Fischerei in Europa: Mehr Gewinn bei weniger Aufwand möglich

Die Bestandsaufnahme klingt zunächst ernüchternd: Eine neue Studie internationaler Fischereiexpertinnen und -experten zeigt, dass 85 Prozent der Fischbestände in europäischen Gewässern in einem kritischen Zustand sind. „Unsere Daten belegen, dass nur 12 Prozent der Bestände die Vorgaben der gemeinsamen EU-Fischereipolitik erfüllen“, erklärt der Leiter der Studie, Dr. Rainer Froese vom GEOMAR Helmholtz-Zentrum für Ozeanforschung Kiel.

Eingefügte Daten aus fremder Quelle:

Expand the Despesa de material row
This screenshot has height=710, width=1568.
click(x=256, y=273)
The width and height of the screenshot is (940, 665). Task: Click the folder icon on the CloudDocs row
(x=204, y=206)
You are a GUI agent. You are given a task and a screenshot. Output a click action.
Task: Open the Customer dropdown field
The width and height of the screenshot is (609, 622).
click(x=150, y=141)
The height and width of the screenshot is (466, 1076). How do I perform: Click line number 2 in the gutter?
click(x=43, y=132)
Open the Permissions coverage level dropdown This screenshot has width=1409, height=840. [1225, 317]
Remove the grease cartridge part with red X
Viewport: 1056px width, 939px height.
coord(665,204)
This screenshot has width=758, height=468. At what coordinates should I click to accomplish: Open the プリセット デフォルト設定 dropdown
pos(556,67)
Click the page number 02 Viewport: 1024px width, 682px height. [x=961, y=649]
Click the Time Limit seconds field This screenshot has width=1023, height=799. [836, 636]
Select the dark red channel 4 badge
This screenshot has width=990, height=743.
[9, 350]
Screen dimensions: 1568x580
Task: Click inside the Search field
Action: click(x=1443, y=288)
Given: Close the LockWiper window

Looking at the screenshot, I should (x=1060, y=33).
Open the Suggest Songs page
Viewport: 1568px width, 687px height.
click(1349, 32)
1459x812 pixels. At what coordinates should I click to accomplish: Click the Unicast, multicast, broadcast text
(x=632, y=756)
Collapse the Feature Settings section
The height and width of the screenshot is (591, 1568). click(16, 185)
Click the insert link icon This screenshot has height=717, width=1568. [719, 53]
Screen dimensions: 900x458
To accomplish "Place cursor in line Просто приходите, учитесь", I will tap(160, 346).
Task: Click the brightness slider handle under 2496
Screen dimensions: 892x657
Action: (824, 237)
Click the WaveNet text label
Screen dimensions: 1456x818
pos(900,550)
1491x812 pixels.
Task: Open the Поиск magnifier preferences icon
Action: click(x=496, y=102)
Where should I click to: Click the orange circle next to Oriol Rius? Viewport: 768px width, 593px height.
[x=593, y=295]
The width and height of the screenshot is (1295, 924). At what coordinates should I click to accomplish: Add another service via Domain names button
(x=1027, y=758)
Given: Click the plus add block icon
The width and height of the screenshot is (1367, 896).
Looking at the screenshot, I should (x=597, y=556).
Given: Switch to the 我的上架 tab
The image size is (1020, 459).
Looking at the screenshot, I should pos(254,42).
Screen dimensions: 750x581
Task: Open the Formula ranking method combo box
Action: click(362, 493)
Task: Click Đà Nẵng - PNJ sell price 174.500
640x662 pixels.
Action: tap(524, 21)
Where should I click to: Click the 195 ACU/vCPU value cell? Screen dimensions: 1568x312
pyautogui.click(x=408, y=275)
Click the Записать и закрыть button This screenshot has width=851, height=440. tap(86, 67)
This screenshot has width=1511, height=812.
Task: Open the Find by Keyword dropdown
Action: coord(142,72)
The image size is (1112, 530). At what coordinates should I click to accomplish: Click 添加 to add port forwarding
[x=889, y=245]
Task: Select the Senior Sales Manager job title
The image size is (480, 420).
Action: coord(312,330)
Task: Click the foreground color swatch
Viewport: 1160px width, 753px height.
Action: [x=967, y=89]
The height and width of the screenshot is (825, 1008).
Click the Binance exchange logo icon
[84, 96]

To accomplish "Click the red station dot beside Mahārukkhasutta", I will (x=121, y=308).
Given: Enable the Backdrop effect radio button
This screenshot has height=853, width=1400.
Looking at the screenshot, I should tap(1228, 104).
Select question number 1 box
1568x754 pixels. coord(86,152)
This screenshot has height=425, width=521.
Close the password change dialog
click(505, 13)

Doch das internationale Team hat es nicht bei der reinen Bestandsaufnahme belassen. Zusätzlich haben sie die Daten daraufhin untersucht, welche Vorteile ein besseres Management der Fischbestände hätte. „Das Ergebnis hat mich in seiner Deutlichkeit selbst überrascht“, sagt Dr. Froese, der auch Mitglied im Kieler Exzellenzcluster „Ozean der Zukunft“ ist. Denn die Studie ergab, dass die Fänge insgesamt um 57 Prozent erhöht werden könnten, wenn vorher die Fischbestände wiederaufgebaut und dann nachhaltig und vorsichtig bewirtschaftet werden würden. „Das wären fünf Millionen Tonnen Fisch mehr pro Jahr. Und gleichzeitig wären die Bestände langfristig stabil“, betont der Kieler Biologe.

Der Wiederaufbau der Bestände würde laut Studie nur wenige Jahre dauern, abhängig davon, in welchem Zustand sie sich aktuell befinden. „Bei den meisten würde eine Erholungszeit von weniger als fünf Jahren ausreichen“, sagt Dr. Froese. Die in der Studie vorgeschlagene „vorsichtige Befischung“ würde bedeuten, dass als Ziel nur 90 Prozent des höchstmöglichen Dauerertrags (englisch: Maximum Sustainable Yield, kurz: MSY) angestrebt wird.

„Der Vorteil wäre, dass Fischerei auf gesunde Bestände wesentlich weniger Aufwand erfordert, weil genug Fische im Wasser sind“, erklärt Dr. Froese, „weniger Fischereiaufwand bedeutet weniger Beifang, weniger Umweltschäden, geringere Fangkosten und damit auch höhere Gewinne für die Fischer“. Bei einigen Beständen wäre sogar eine Steigerung der Fangmengen um mehr als das 3-fache möglich, wenn die Vorschläge der Wissenschaftler beachtet werden. Zu diesen Beständen gehören beispielsweise Schellfisch und Kabeljau in der Nordsee oder Dorsch und Hering in der westlichen Ostsee.

Für die Studie haben sich insgesamt neun Wissenschaftlerinnen und Wissenschaftler aus fünf Nationen die Daten von 397 Beständen aus allen europäischen Meeren von der Barentssee bis zum Schwarzen Meer angesehen. Die Studie und vier dazugehörigen Workshops wurden von der Nicht-Regierungsorganisation OCEANA unterstützt.

„Mit diesen Ergebnissen zeigen wir, dass ein nachhaltiger Umgang mit Meeresfrüchten nicht nur ökologisch, sondern auch wirtschaftlich vernünftig ist“, fasst Dr. Froese die Ergebnisse zusammen.